I told him no, that we weren't going to die for a long, long time, and that he has so many people that love him and family members to care for him that he would never, ever be alone.

Still, in my heart, I know that I cannot promise Eliot that I won't die any time soon.  I don't think I will, and I pray that I don't, but we never know.  I certainly didn't tell him that, though, not now.  Eliot is such a positive little guy.  He loves life.  If Chris and I are bickering, he always tells us to stop.  If Jack is crying, Eliot comforts him.  If one of us gets stressed out, even just driving in traffic, Eliot tells us "it will be all right".  So when he starts asking about death or tells me that he is scared of monsters, I feel so bad for him because that is real in his world.  In Eliot's world, he takes things literally:  shadows are monsters, games of freeze tag really result in someone being frozen forever, and the AC turning on at night is a t-rex roaring.


I cupped his face in my hands and said, "I thank God for you every day.  Before we had you, I prayed for you.  I prayed that God would give us a baby.  And that baby was you.  And we love you so much.  I'm so glad we have you."  Eliot smiled and seemed more at ease.  He said he loved me too, rolled on his side, and asked me to sing to him while he went to sleep.

I do wonder where this is all stemming from.  We haven't lost any family members recently.  Our rabbit and cat died within a year of each other, which we tried to keep hush-hush (but he figured it out, of course).  Is it normal for three-year-olds to begin asking about life, death, the afterlife, creation, and so on?  Maybe it is.  I know three-year-olds question everything, so maybe he has just started exploring the abstract, especially since our two pets died.
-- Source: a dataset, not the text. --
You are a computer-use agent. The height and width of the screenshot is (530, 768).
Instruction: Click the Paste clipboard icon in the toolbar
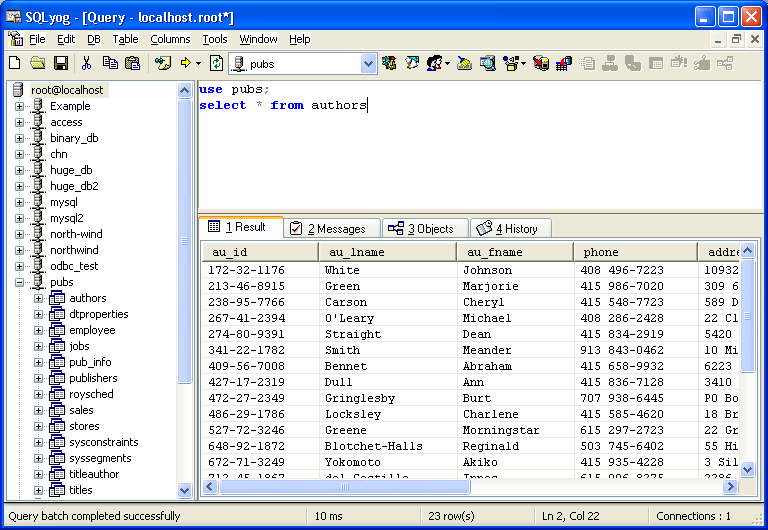(x=133, y=63)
These existential and spiritual talks all serve as a reminder that Eliot is indeed growing up.  He loves to have fun and run around and draw and jump and pretend to transform into animals.  He is light-hearted and could play all day, but there is also a very deep side to him that wants to understand everything.  That little brain of his is always thinking.  And he reminds me of my own questions and worries.  The world is full of beauty, hope, love, and life, yet it is also full of suffering, evil, cruelty, and death.  The more questions Eliot asks and the more he becomes aware that there is more to life than play, I have to prepare myself with answers or gentle guidance that we don't always have all of the answers and that is OK.  I want to teach Eliot to focus on the beauty around him and be the best person he can in order to help snuff out the bad.  Be generous to all.  Love all.  Be hopeful in all circumstances.  Persevere.  Pray everyday.  Be thankful for everything.  And sometimes all the medicine we need is a short walk through the woods with a pen and some paper.